Head Football Coach
2010 - Present
When former Pirate defensive back and assistant coach Ruffin McNeill came home three years ago, the return offered a promise of renewed Purple and Gold passion.
Not to mention, plenty of excitement with a plethora of points on offense, a resurgency on the defense side of the ball and more bowl destinations as well.
McNeill, who starred as a four-year letterman in the late 1970s, was appointed East Carolina's 20th head football coach on January 21, 2010 after completing a 10-year stay at Texas Tech.
The Lumberton native has delivered on those pledges during his initial three campaigns, which also marked his 25th, 26th and 27th overall seasons coaching at the collegiate level.
After rewriting the school's offensive record books in 2010 and adding a few more entries a year later, McNeill's efforts on the recruiting trail, dedicated off-season commitment and family approach resulted in a competitive balance that allowed the Pirates to match their highest regular season win total since 1999 last fall.
Perhaps more impressive than ECU's 8-4 overall mark in 2012 was the program's 7-1 Conference USA ledger and divisional co-championship. McNeill rallied the Pirates to five-straight league wins to close out the year, creatively mixing an explosive offensive attack that was sparked by a first-year quarterback and a hard-hitting, turnover-producing defense.
McNeill's 2012 edition, young by most standards with 17 juniors and nine sophomores who made starts throughout the season, ranked among the nation's top 40 in both pass offense and fumble recoveries.
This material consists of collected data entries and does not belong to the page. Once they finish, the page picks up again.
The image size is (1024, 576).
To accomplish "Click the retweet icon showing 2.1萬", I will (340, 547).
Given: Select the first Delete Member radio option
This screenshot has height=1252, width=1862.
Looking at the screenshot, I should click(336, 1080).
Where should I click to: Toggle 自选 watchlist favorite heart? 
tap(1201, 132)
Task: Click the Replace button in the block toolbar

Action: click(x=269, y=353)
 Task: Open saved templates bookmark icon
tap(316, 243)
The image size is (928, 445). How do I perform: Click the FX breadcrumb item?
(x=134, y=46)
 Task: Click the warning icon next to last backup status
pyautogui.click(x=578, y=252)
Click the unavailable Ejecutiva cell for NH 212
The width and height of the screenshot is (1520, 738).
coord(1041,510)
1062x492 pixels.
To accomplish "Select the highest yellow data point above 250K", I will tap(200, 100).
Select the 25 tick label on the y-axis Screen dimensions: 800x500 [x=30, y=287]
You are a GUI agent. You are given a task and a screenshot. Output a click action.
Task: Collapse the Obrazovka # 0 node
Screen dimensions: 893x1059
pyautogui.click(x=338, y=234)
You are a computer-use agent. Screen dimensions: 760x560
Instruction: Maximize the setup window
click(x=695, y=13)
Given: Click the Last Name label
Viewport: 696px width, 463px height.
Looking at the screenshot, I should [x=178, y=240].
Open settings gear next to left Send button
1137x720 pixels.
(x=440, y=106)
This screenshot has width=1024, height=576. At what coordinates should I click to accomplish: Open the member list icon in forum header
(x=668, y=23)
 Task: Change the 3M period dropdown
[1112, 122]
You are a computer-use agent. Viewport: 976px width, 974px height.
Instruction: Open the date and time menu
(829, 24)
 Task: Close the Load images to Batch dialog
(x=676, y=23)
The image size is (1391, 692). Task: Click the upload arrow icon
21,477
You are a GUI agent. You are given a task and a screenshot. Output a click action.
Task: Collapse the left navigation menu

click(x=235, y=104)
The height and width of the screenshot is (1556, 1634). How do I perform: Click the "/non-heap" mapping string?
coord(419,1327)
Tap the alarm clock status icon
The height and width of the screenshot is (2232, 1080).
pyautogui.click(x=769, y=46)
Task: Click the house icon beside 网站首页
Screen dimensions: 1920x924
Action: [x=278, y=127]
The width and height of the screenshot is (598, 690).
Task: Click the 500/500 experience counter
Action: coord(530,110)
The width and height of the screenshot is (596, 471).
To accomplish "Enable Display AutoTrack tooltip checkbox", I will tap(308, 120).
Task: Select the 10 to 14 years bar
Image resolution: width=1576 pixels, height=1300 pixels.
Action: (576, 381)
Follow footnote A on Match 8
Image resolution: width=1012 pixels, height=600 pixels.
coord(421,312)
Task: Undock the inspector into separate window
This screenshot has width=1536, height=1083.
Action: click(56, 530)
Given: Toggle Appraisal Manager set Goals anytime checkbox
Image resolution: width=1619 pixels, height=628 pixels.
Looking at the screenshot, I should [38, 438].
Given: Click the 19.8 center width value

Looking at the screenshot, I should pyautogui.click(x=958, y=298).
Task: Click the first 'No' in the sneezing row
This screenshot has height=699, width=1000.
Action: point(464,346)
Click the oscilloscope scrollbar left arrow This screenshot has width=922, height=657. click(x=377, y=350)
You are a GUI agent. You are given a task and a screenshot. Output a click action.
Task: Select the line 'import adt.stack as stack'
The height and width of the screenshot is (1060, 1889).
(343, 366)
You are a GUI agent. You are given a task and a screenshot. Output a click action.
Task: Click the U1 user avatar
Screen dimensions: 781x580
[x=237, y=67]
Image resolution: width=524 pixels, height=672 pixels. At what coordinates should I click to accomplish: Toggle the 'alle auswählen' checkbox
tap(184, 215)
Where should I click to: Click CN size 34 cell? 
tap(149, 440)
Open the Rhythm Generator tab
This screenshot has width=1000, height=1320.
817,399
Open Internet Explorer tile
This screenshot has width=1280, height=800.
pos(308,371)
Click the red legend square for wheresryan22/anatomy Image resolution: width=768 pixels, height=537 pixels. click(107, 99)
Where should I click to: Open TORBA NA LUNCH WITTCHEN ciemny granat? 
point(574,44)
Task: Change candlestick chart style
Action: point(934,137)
Stuck in the idle position with a 3-3 record in early October, the Pirates used a 42.0 scoring average to close the schedule with triumphs in five of the last six games to earn the school`s sixth post-season appearance in seven years.
In 2010, the self-described football "lifer" guided East Carolina to six wins and qualification for a bowl game, despite inheriting a program which lost 34 lettermen off the previous year's squad - the most of any FBS program in America.
Capacity crowds at Dowdy-Ficklen Stadium were also treated to a thrilling, high-scoring and prolific spread offensive scheme which literally enjoyed a record-breaking campaign - shattering or at least matching 29 team or individual standards, including overall touchdowns (62) and points (478).
ECU's offense also ranked among the nation's best statistically - finishing eighth in passing offense, 16th in scoring offense, 25th in total offense, fifth in offensive redzone efficiency and sixth in fourth-down conversion percentage.
While the Pirates remained among the nation's top 30 in many national offensive categories a year later in 2011, McNeill also orchestrated an impressive defensive turnaround with a newly-implemented 3-4 scheme. ECU allowed 102.5 fewer yards per game two autumns ago, improving 64 places on the statistical rankings to finish among the top half of all FBS programs. The Pirates also jumped 22 spots in scoring defense by surrendering 11.8 fewer points per contest than a year earlier.
McNeill narrowly missed guiding East Carolina to a sixth consecutive bowl appearance in 2011, but rallied the Pirates to a 4-3 finish after a 1-4 start with a young team that featured 25 first-time starters.
Before returning to his alma mater, McNeill concluded the 2009 season as the Red Raiders' interim head coach by rallying No. 21 Texas Tech to a 41-31 victory over Michigan State at the Valero Alamo Bowl Jan. 2 after the dismissal of Mike Leach.
The 2009 campaign was his 10th season as a member of Leach's staff and second full year as the defensive coordinator. He served the final nine games of 2007 in that role on an interim basis, before taking over officially in 2008. McNeill, who also coached the linebackers, was regarded as one of the most versatile coaches on the staff and also one of the most beloved by the Red Raider football team.
His stamp on the Red Raider defense was apparent in 2008 as the unit helped lead Texas Tech to one of the most memorable seasons in school history. The defense ranked fifth in the Big 12 Conference in total defense, fourth in scoring defense and third in pass defense.
McNeill's leadership as special teams coordinator until 2008 also took that unit to a new level. Known as the "Little Engine that Could," current New England Patriot Wes Welker set NCAA records in career punt returns, punt return yards and punt returns for touchdowns.
A charter member of Leach's initial coaching staff in 2000, McNeill began his career at Texas Tech as linebackers coach during the 2000-02 seasons, before taking over defensive tackles and special teams duties in 20003.